Von Leonie Albrecht, Fürstenfeldbruck

Eine "Stadtführung der besonderen Art" nennt Robert Reischmann von der Neuapostolischen Kirche die abendliche Wanderung, zu deren Beginn sich 60 Christen auf dem Geschwister-Scholl-Platz versammelt hatten. Schon seit 2007 veranstaltet die Sankt-Bernhard-Kirche gemeinsam mit weiteren christlichen Kirchengemeinden während der Fastenzeit die "Lange Nacht der Christen", so auch am vergangenen Freitag. "Die meisten Helfer sind Freiwillige, die sich einbringen wollen und bei der Organisation mitmachen", sagt Friedrich Deschauer, der für die Öffentlichkeitsarbeit der Sankt-Bernhard-Kirche zuständig ist und die Wanderung an diesem Abend anleitet. Unter dem Thema "Suchet der Stadt Bestes und betet für sie" wurden in diesem Jahr Orte besucht, an denen Menschen anderen helfen und durch ihr Engagement der Stadt und den Einwohnern Gutes tun. In einem kleinen Hinterhof sammelt sich die Gruppe vor dem ersten Ziel des Abends, der Diakonie. Mit ihrem großen Angebot an Sozialberatungen und der Arbeit mit Kindern biete die Diakonie Hilfe in der Not, direkt vor Ort und in jeder Lebenslage, erklärt Helmut Wurm von der Freien evangelischen Gemeinde. "Sie ermöglicht jedem, lebendigen Glauben zu erleben", fasst Wurm zusammen. In einem freien Gebet ergreifen einige Teilnehmer das Wort, sie beten für die Hilfesuchenden und jene, die Hilfe bieten. In der eintretenden Dämmerung werden Kerzen angezündet, die den weiteren Weg mit ihrem warmen Licht begleiten. Im Schein der Kerzen stimmen die Teilnehmer außerdem das erste Lied des Abends an, begleitet durch die sanften Klänge des Akkordeons von Kirchenmusiker Simon Probst.

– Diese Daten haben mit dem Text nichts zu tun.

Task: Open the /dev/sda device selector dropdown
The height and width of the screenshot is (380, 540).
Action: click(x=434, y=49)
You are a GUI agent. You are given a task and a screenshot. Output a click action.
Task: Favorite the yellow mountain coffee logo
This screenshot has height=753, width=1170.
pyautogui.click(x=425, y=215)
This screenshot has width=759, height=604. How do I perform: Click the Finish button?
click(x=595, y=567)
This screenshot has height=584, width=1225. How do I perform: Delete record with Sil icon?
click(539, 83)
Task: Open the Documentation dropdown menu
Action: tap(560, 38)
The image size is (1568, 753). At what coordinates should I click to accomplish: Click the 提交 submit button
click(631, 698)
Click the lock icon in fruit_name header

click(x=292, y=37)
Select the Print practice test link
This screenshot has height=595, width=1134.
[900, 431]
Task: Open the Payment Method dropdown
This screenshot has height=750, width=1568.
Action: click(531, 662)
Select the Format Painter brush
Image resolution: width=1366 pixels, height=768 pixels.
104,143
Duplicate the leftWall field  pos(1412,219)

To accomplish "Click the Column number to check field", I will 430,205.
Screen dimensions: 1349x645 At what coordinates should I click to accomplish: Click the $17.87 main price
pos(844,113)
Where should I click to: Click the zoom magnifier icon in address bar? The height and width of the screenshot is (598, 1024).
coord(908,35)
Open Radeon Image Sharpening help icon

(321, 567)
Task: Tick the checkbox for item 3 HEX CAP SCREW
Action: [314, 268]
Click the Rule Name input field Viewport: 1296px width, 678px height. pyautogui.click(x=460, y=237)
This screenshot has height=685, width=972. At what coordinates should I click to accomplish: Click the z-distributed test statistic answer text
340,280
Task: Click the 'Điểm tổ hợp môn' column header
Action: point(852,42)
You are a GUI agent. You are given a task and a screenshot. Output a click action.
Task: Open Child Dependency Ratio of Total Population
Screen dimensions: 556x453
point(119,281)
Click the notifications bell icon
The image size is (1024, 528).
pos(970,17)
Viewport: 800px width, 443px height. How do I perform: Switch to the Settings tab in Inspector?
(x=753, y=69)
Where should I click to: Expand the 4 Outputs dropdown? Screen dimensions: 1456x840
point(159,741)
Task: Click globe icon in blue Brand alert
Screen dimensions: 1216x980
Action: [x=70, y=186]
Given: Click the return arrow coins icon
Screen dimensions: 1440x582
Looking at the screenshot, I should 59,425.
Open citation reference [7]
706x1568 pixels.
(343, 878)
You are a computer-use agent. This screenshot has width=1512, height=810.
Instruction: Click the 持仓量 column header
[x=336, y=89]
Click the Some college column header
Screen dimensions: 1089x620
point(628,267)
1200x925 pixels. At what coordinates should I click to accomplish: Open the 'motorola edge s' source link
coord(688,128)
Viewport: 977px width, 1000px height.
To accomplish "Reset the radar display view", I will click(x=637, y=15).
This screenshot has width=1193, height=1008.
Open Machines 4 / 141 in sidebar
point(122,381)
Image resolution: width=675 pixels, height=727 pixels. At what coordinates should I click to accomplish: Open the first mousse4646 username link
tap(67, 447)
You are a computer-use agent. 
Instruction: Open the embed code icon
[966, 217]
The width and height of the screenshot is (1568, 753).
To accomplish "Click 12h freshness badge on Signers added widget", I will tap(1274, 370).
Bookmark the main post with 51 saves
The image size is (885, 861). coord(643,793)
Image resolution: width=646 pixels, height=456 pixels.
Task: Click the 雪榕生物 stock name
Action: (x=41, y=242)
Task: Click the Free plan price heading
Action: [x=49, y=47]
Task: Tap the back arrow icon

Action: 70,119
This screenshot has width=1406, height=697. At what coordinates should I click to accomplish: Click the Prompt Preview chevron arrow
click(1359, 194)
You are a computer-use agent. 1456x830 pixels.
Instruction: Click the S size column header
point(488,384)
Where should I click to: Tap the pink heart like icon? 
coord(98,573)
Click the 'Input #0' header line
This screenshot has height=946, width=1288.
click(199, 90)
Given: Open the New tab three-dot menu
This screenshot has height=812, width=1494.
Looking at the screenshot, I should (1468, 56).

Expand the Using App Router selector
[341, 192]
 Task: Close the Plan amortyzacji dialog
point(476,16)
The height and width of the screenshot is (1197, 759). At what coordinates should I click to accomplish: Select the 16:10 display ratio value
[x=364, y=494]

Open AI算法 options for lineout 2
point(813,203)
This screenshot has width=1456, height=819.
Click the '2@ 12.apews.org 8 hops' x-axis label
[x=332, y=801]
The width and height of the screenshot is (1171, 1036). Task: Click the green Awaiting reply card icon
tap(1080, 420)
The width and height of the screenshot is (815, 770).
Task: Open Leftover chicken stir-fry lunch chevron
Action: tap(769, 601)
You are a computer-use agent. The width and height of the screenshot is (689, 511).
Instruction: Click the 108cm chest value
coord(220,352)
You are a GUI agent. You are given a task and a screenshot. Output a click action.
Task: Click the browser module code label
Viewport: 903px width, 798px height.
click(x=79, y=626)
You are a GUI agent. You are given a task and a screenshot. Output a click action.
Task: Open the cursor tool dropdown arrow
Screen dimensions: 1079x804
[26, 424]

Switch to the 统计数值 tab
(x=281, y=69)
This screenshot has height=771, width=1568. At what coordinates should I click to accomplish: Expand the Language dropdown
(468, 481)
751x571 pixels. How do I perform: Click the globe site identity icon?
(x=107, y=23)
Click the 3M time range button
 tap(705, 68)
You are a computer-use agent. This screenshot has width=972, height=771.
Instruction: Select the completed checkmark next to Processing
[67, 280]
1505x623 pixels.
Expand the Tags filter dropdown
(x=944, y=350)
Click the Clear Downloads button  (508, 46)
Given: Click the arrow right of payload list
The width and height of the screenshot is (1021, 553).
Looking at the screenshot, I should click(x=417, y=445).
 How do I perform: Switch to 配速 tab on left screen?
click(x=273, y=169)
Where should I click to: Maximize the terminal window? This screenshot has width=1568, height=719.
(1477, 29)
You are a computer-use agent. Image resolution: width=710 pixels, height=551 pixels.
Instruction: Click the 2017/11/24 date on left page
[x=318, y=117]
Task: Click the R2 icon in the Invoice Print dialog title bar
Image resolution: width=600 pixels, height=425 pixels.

Mit dem Begriff der Begegnung setzen sich Freiwillige der Sankt-Magdalena-Kirche im Mehrgenerationenhaus in Texten und Gebeten auseinander. Das Teilen von Brot unterstreicht das gemeinschaftliche Handeln symbolisch. An diesem Ort fänden Menschen verschiedener Kulturen und jeden Alters zusammen, wie in Sprach-Cafés oder der Tagespflege, sagt Marlene Gnam, Leiterin der Nachbarschaftshilfe. Hilfe braucht auch, wer eine neue Heimat sucht und den das Heimweh überkommt. Die Israeliten fühlten sich nach ihrer Verschleppung verloren, erklärt Ursula Leitz-Zeilinger, Pfarrerin der Gnadenkirche. Bis sie schließlich erkannten, dass ihr Glaube und somit auch ihre Heimat nicht an einen Ort gebunden waren. Es ist wichtig, "dort zu sein, wo wir sind und dort zu leben", fügt Leitz-Zeilinger hinzu, bevor die Kerzen einer Lichterkugel entzündet werden, in Gedenken an alle Hilfesuchenden.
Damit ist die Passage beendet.